9. GVB heeft echter zelf aan het eind van het gesprek van 26 november 2020 in het midden gelaten of zij [verweerder] die allerlaatste kans nog zou bieden. Bovendien wist zij dat [verweerder] in het buitenland was en hij op dat moment niet zijn post zou lezen. Het verwijt dat [verweerder] er maar voor had moeten zorgen dat hij daarvan op de hoogte werd gehouden, gaat onder deze omstandigheden te ver. [verweerder] heeft aannemelijk gemaakt dat hij na het whatsappbericht van zijn leidinggevende van 15 december 2020 maatregelen heeft genomen om op de hoogte te raken van de inhoud van de brief en dat hij vervolgens zo snel mogelijk naar huis is gegaan.

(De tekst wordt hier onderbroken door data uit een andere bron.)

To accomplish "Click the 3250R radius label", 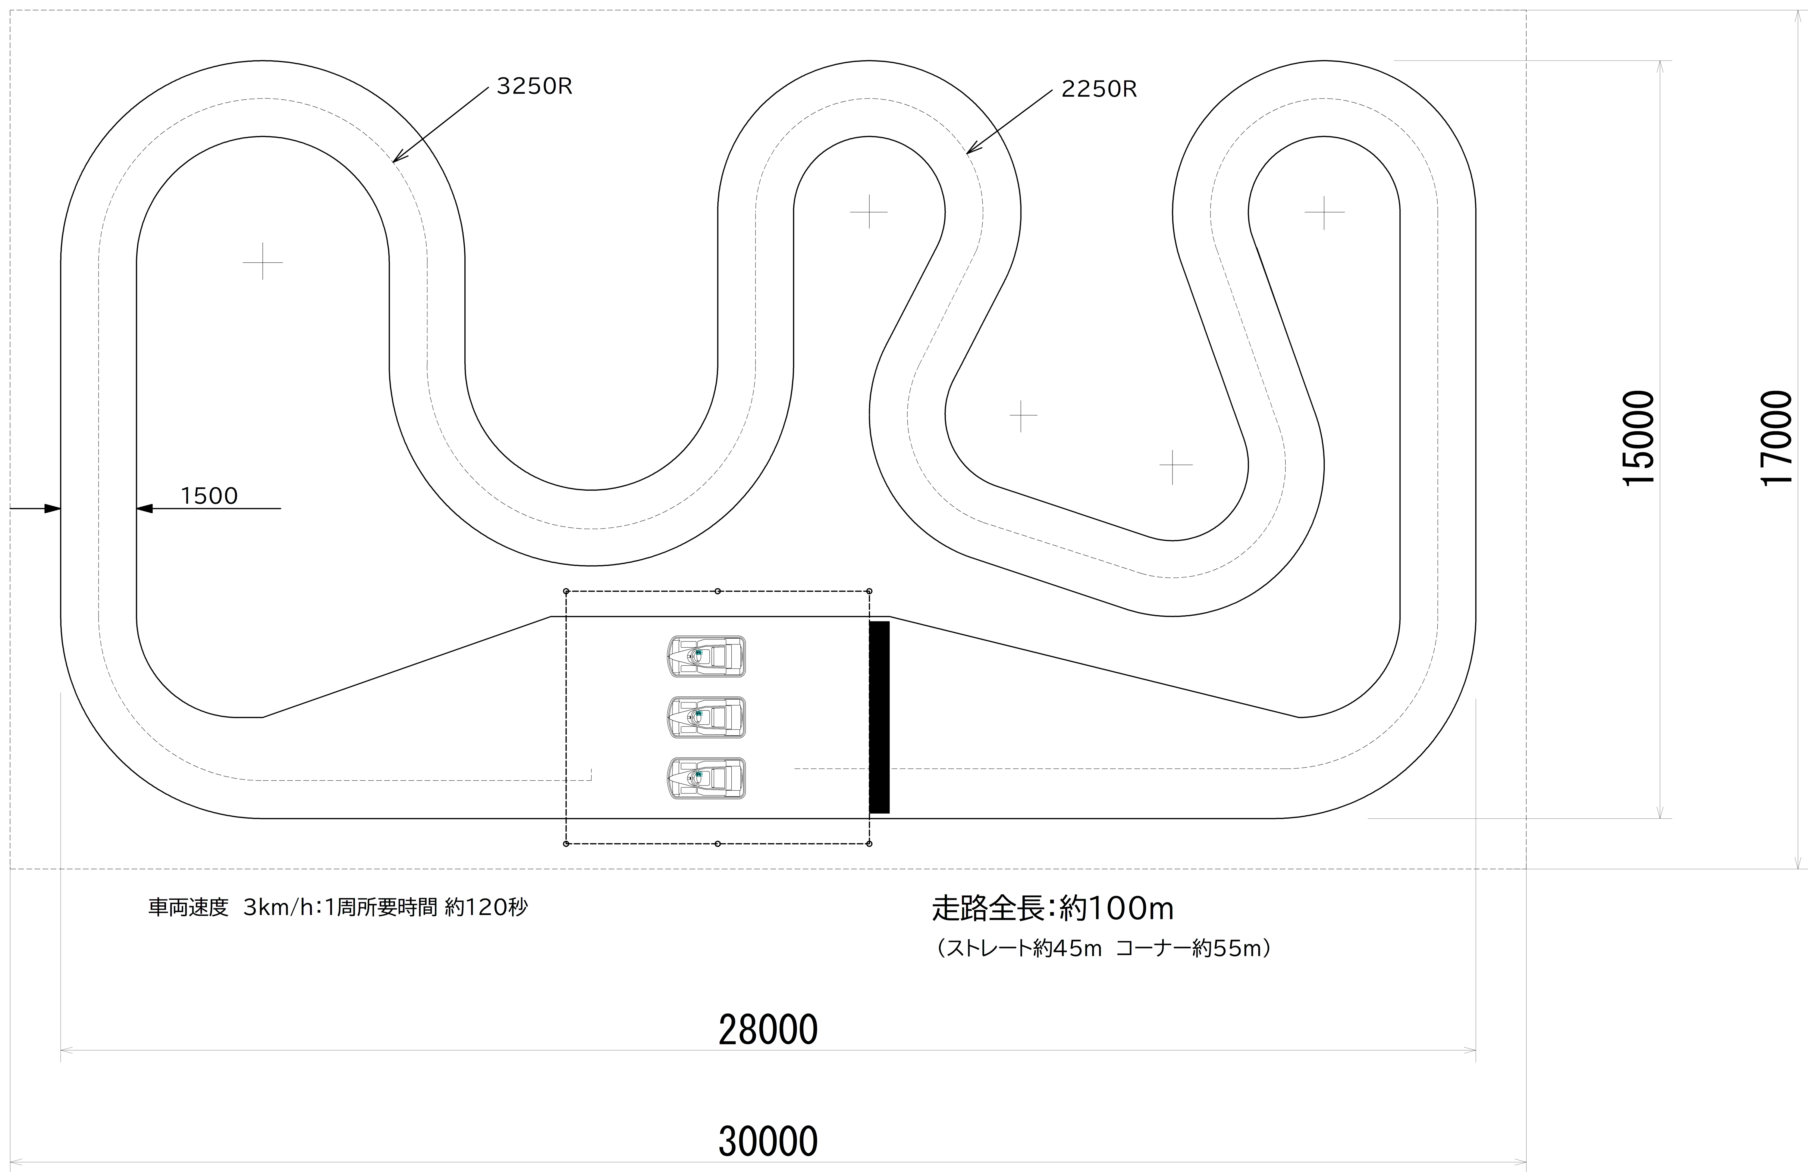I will pos(534,86).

10. Alles overziende is het begrijpelijk dat GVB van [verweerder] eist dat hij in het kader van een allerlaatste kans zijn werkhouding ingrijpend verbetert, zoals omschreven in de uitgebreide verslagen die in deze procedure zijn overgelegd. Dat geldt niet voor het standpunt van GVB dat [verweerder] deze kans niet meer krijgt vanwege de door de quarantaine verplichting gemiste afspraak op 22 december 2020. Het primaire verzoek gebaseerd op de e-grond zal daarom worden afgewezen. Aangezien dezelfde feiten ten grondslag zijn gelegd aan het subsidiaire verzoek op de h-grond, is dat evenmin toewijsbaar.
11. Bij deze uitkomst is het tegenverzoek van [verweerder] tot wedertewerkstelling op straffe van een dwangsom van € 250,00 per dag of gedeelte daarvan toewijsbaar als na te melden, met dien verstande dat daaraan een maximum wordt verbonden van € 10.000,00.
12. Er is aanleiding de kosten van de procedure te compenseren, in die zin dat ieder der partijen de eigen kosten draagt.

BESLISSING

De kantonrechter:
wijst het verzoek van GVB af;
veroordeelt GVB om [verweerder] binnen vijf dagen na het wijzen van deze beschikking weer te werk te stellen, op straffe van een dwangsom van € 250,00 voor iedere dag of gedeelte daarvan dat zij daarmee in gebreke blijft, met een maximum van
€ 10.000,00;
verklaart deze veroordeling uitvoerbaar bij voorraad;
compenseert de kosten.
Deze beschikking is gegeven door mr. T.M.A. van Löben Sels, kantonrechter, en in het openbaar uitgesproken op 29 juni 2021 in tegenwoordigheid van de griffier.